Everyone tells me that breastfeeding gets easier at 4-6 weeks. I am holding out for that. It has been really REALLY really difficult. Some days are just awful and we both cry all day and some days, like today, are manageable. Trying to nurse him as often as he wants combined with pumping is exhausting. Tim lovingly fed him some of my expressed milk last night during the 3am feeding so I could get some uninteruppted sleep. I feel slightly more human today.
I never knew that something this small could be so needy. I never knew that something this small could overtake my heart and fill me with such love and undying devotion.
I need alot of grace. I need God’s strength. I need help with breastfeeding, and it’s been hard to have to seek out resources and people to try to figure it out. I am a pretty self-reliant person and I don’t like asking for help.
I do feel like things are going to get better. I think back to his first week of life, when he was dehydrated and had lost 17% of his birth weight. We’ve made significant progress. He was 9 lbs 6 oz today.

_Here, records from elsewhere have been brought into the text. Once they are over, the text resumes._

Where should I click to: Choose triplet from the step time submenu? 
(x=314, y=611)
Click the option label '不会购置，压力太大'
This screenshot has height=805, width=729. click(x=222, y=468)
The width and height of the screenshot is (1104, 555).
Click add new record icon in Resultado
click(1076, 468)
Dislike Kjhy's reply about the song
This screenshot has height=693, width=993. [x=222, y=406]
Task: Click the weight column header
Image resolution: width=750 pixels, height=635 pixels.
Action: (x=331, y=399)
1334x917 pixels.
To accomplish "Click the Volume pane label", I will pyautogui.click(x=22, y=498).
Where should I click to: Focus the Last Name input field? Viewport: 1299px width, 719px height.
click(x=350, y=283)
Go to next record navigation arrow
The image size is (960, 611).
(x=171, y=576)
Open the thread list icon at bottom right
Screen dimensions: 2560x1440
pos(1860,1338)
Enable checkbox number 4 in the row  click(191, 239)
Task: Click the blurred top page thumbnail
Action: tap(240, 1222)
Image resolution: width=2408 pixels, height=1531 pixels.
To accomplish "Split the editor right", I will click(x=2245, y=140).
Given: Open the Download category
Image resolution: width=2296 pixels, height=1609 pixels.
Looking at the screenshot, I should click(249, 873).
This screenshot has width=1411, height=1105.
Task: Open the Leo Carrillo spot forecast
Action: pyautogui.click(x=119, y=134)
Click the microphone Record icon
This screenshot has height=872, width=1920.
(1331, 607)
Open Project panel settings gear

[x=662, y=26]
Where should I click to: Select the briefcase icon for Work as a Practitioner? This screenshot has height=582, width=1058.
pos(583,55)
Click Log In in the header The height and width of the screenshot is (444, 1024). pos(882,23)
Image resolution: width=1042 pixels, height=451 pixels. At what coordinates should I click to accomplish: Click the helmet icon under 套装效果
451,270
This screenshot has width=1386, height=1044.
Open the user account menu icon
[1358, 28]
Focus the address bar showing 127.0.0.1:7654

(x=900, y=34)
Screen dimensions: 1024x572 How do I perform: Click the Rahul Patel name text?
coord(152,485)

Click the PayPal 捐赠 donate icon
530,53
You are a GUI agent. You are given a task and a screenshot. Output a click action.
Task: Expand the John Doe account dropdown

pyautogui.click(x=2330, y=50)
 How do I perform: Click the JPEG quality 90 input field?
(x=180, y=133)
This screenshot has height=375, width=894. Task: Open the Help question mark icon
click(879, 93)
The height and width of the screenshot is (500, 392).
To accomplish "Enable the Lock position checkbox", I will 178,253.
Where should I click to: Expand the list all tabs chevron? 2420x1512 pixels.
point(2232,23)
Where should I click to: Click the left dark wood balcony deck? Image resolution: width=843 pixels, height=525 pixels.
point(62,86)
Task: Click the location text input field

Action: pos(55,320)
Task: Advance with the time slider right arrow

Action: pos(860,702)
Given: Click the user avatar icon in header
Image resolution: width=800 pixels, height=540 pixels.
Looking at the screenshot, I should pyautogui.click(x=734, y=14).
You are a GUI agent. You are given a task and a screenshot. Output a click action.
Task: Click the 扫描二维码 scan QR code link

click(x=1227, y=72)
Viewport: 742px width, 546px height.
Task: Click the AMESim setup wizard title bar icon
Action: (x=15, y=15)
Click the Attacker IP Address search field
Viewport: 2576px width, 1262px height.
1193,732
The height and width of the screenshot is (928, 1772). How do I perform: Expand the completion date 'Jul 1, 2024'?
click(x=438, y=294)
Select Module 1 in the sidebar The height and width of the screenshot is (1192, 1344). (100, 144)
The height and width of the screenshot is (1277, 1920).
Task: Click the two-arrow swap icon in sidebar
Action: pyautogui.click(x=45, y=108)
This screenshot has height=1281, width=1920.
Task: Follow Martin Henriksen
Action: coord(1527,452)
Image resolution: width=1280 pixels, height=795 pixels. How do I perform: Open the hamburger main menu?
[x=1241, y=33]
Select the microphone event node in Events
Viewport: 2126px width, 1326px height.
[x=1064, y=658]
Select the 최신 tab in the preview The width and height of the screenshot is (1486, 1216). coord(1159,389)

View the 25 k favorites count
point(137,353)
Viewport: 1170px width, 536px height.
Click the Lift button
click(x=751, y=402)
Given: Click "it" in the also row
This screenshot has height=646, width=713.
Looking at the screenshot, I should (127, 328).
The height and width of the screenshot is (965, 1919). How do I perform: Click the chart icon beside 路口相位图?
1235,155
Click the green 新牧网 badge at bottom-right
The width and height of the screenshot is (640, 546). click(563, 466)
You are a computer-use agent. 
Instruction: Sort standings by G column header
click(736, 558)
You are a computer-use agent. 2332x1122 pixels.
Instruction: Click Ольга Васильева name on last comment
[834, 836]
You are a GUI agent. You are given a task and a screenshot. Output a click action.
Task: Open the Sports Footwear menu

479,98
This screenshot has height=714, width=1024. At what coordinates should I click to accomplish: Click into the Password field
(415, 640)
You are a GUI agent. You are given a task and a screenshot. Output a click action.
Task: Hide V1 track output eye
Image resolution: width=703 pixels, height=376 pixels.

I wish Tim could work from home every day. It’s really hard sometimes to be at home all by myself with Sam, because I don’t feel like I have time to eat or brush my teeth or do much else but hold him.
It’s hard to be patient all the time when he is screaming. I am starting to “read” him better.
We are co-sleeping. He hates his co-sleeper, and in an effort to get us all in a horizontal position for more than an hour he sleeps on either my chest or Tim’s chest. For now. I would like it if he eventually would sleep in his co-sleeper. So far I have enjoyed co-sleeping though.
I am a mom., Sometimes I look at him and it shocks me a little bit that God would choose to give him to us.